El orden que ambos invocan no es el del Estado de Derecho sino el del sistema que los colocó y finalmente los descartó cuando dejaron de ser útiles al pacto corrupto comandado por Fuerza Popular y sus aliados parlamentarios. Ese sistema, que sigue funcionando, que vota en bloque, claro que tiene incentivos concretos para preservarse.
Boluarte votará por Fujimori. Eso ha escrito en una columna desde la impunidad que le garantiza el blindaje parlamentario mientras enfrenta investigaciones por las muertes durante las protestas de 2022 y 2023, hoy dormidas en la fiscalía del pacto. Asimismo, Jerí declaró en dos entrevistas televisivas y como consecuencia renunció al partido Somos Perú, del que fue militante por 13 años: votará por Fuerza Popular porque le da "más garantías". Ambos usaron exactamente la misma palabra que el eslogan de campaña de Keiko Fujimori: orden.

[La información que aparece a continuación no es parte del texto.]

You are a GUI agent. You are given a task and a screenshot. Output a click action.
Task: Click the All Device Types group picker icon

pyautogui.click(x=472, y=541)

Que ambos ex encargados de la Presidencia del Congreso corrupto anuncien su voto por Keiko Fujimori no es una simple opinión ciudadana. Se trata de la confirmación pública de que el pacto vota en bloque para preservarse a sí mismo y a las instituciones que capturó para protegerse.
El manoseado orden que un gobierno fujimorista garantizaría tiene un mapa documentado. No es lógico asumir que mientras el fujimorismo esté en el poder, ni Dina Boluarte ni José Jerí, serán investigados por los presuntos delitos que habrían cometido en la Presidencia: los rolex, las muertes en las protestas, el Chifagate. Ello sería solo será posible, si hay un cambio en la conducción del Congreso y si el Ministerio Público vuelve a ser libre. Y los exmandatarios lo saben. Ese es el "orden" al que se aferran.
La ciudadanía peruana tiene derecho a saber, antes del domingo de segunda vuelta, que cuando dos expresidentes del pacto invocan orden lo único que describen es la continuidad de un sistema construido para que la justicia no los halle. Lo que llaman orden tiene otro nombre: blindaje. Y ese blindaje tiene víctimas concretas, desde los peruanos muertos en las protestas hasta las familias de víctimas del conflicto armado interno que esperan justicia desde hace décadas.